Relationships are hard for everyone, I understood through de Botton’s writing. By the time I finished the bestseller, my foibles seemed utterly un-unique. I felt more human and more OK with my fallibility and fragility.

Though my ex had yet to forgive me — and I hadn’t forgiven myself — in “On Love” I found absolution.

This, perhaps, is one of the points of de Botton’s work, which includes 14 books and The School of Life, which is a “collective of psychologists, philosophers and writers” offering online classes, therapy, business workshops, games and cards, books and even tote bags both virtually and at physical locations around the world. There’s also a School of Life YouTube channel with clips on everything from “How to Stop Feeling Scared All The Time” and “The Fear of Happiness” to “How to Cope With an Avoidant Partner.” The channel currently has more than 7 million subscribers.

As an author and pop philosopher, de Botton has created a platform of lessons, values and beliefs that offer the sort of help many people also find in therapy or religion — guidance that is lacking in modern educational systems. Speaking to the Huffington Post a few years ago, he said, “Schools forget to teach you so much of the stuff we need to get by in this world. Where is instruction in relationships, in the management of career, in the raising of children, in the pursuit of friendship, in the wise approach to anxiety and death? ... We’re trying to bring order and coherence to a confusing part of everyone’s life.”
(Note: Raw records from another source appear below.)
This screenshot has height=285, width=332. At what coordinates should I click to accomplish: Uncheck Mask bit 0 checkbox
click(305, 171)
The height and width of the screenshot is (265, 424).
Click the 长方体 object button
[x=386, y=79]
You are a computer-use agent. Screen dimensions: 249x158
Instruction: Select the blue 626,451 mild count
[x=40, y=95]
De Botton is on to something that resonates with many, particularly during the holiday season. In the dark days of winter, as the year draws to a close and a new year looms on the horizon, we are prone to introspection. We resolve to improve ourselves and our lives in the months to come. To that end, de Botton’s contemporary repackaging of ancient wisdoms offers an emotional education, enabling us to lead “calmer and more resilient lives,” according to the “About” section on The School of Life’s YouTube channel.
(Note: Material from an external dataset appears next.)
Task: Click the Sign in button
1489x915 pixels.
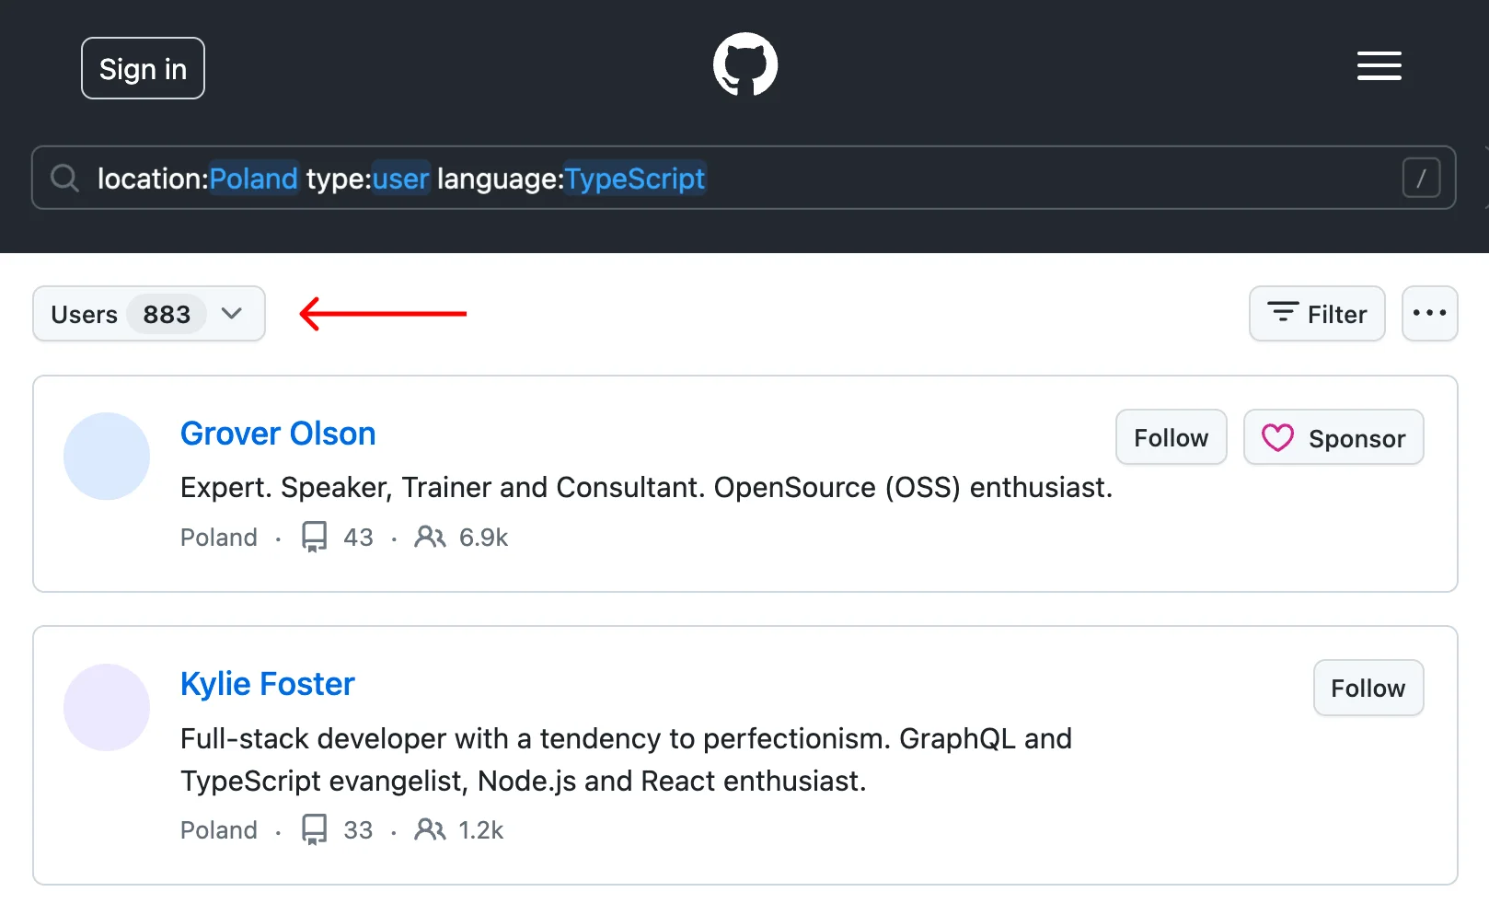Action: click(x=143, y=68)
Although his work has been praised for making heady ideas and ancient wisdoms accessible to the masses, it has also been criticized for the same reason. Critics have said he dumbs down philosophical concepts to the point of rendering them meaningless. The title of one scathing critique of both de Botton’s writing and his School of Life reads: “How to be a Pseudo-Intellectual.” In another excoriating column in The Guardian, writer and social commentator Charlie Brooker said, “Alain’s entire travel philosophy boils down to ‘wherever you go, there you are.’ It’s the sort of thing that might be explained in a single page of the ‘Little Book Of Comforting Dribble.’”

But even if you think The School of Life is intellectual dribble or just a way for de Botton to cash in on the business of self-improvement, you cannot deny that being reminded to open yourself up to another’s perspective or to admit and apologize when you are wrong is valuable. Whether Christian or Jewish, Democrat or Republican, boomer or millennial, whether you’re worried about being a better parent or finding satisfaction in your career, de Botton’s work can address your fears and concerns.
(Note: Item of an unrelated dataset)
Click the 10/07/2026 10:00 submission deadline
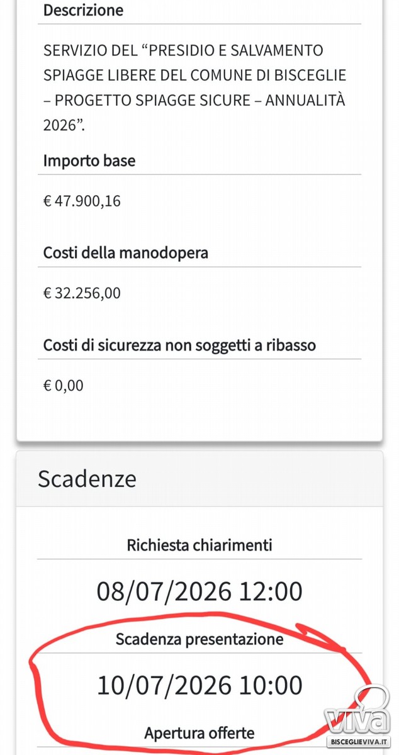Screen dimensions: 399x755 tap(200, 685)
It can also guides you toward a universal ideal: self-actualization. 

That term comes from Maslow’s famous, triangle-shaped hierarchy of needs, which puts our physical needs at the base and our spiritual needs at the top. Self-actualization — the process of truly becoming yourself and fully realizing your God-given potential — is the tip, the crowning achievement of any human life. And The School of Life has a video about that, too, with de Botton calling Maslow’s chart a “beautifully simple visual cue.”

“At our less frantic moments, use it to reflect with newfound focus on what it is we might do next,” he says.

That’s a good reminder, surely, for anyone stumbling through the darkness we call life. To borrow the words of one of Israel’s most beloved singers, Arik Einstein, “Everyone, sometimes, whistles in the dark. ... Everyone, sometimes, is a little lonely in the dark.”

What I discovered that day in the Steimatzky bookstore in Jerusalem wasn’t a substitute for faith. But that slim volume — which has been a source of comfort and companionship for me for over 14 years now — turned on a light. And when things sometimes get dim again, de Botton’s teachings remain, for me at least, a whistle.